Even before he sold the first condo at the Trump Tower, Trump told The New York Times in 1980 that projects with his name on them were "25 percent more valuable." The original marketing brochure for the bronze Trump Tower likened it to a "precision-cut diamond" that epitomized elegance, sophistication and beau monde with the highest prices and an entrance "inaccessible to the public." (END OPTIONAL TRIM.) The claim that luxury buyers paid a premium for Trump condos became part of the Trump marketing strategy. It was the key reason in the 1990s that General Electric selected Trump to convert its Gulf & Western Building at Columbus Circle into what became Trump International Hotel & Tower, recalled Barbara Corcoran, a businesswoman and television personality who was a prominent broker at the time in its sales and marketing.
"It was the only brand known to consumers at the time," Ms Corcoran said, adding that buyers did pay a premium, though not as much as Trump claimed.
He did get top dollar for the apartments at Trump Tower and did well with his other buildings. By 1997, he had two buildings - Trump Tower and Trump Palace - on the Corcoran company's list of top 10 sales per square foot.
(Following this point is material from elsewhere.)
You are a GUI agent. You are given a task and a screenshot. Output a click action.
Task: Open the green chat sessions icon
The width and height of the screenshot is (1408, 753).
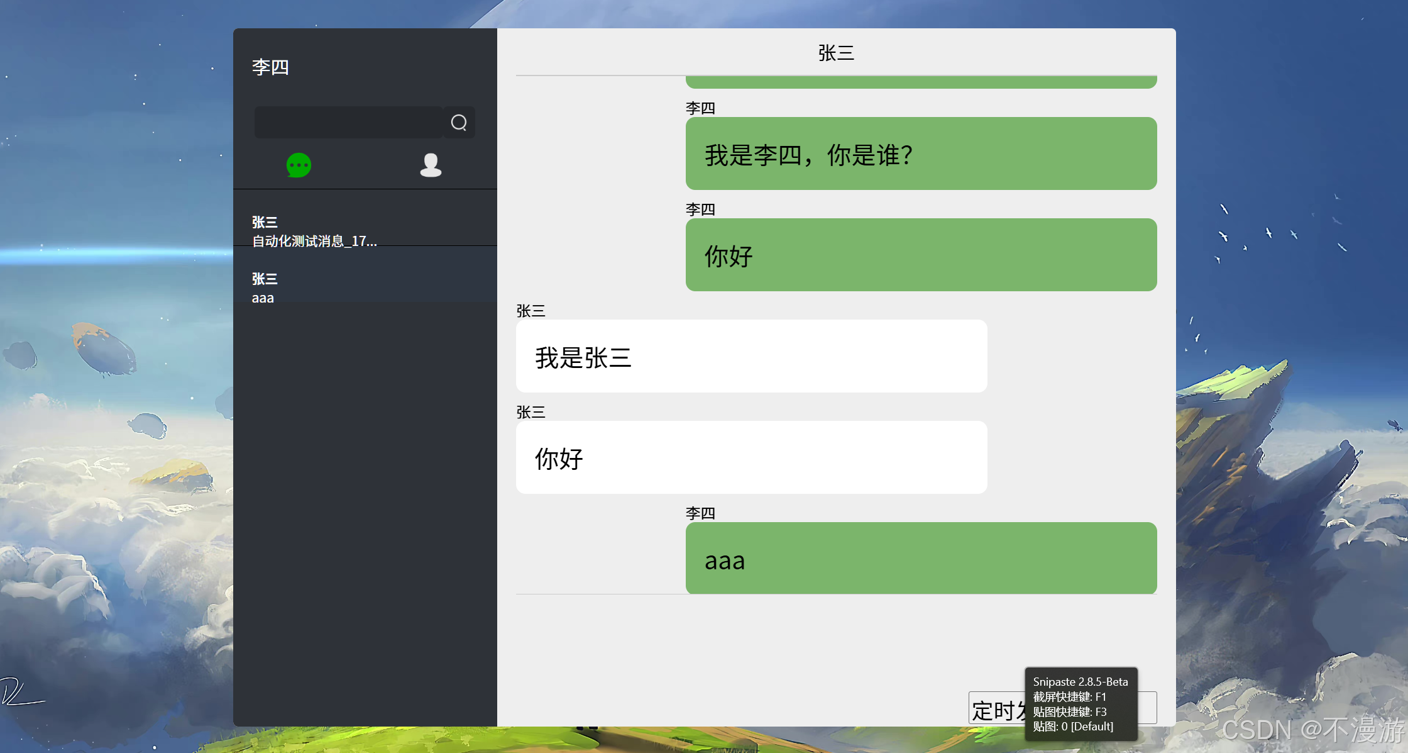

And six apartments at Trump International placed in Corcoran's top 10 list of sales by price.
Ms Packes traces the Trump brand's decline in New York to the recession in 2008. As the market recovered and then took off in 2013, prices at Trump properties stayed flat or declined, compared with contemporary buildings and a new generation of ultraluxury buildings, like 432 Park Ave. or 15 Central Park West.
Sale prices at Trump Park Avenue have fallen since 2013 to the point where the average price is less than its contemporaries, the Chatham, at 181 E. 65th St., and 515 Park Ave.
"The overwhelming majority of the buildings that carry the Trump name," she said, "underperformed the comparable building or buildings after the Lehman crisis." Brokers, political analysts and apartment buyers have speculated about how the turmoil and division after Trump's election might affect the value of his brand, both in heavily Democratic New York and in the world.
The evidence is mixed.
Certainly, Trump International Hotel in Washington has done well, filling its rooms with lobbyists and visiting dignitaries and turning a profit, according to the Trump Organization.
Donald Trump Jr., who is running the family company with his brother Eric, was recently in India pitching apartments in five Trump-branded projects in cities.
The Trump Organisation has not built a condominium tower in a decade, but Trump is the rare developer who can license his name for buildings erected and financed by others.
The Trump Organisation and local developers claim that the Trump apartments in India are selling for 30 per cent more than the average luxury units in Mumbai, Gurgaon and Kolkata.
But in Toronto, the Trump International Hotel and Tower was renamed Adelaide Hotel Toronto. And last week, a worker pried the silver T-R-U-M-P letters off a troubled hotel and residential condominium in Panama City.
The Trump name also came off Trump Soho, a hotel and condominium in Manhattan and three adjoining rental buildings on the West Side of Manhattan, where anti-Trump sentiment is high. A condominium nearby, at 200 Riverside Blvd., is also in court seeking to peel away the Trump name.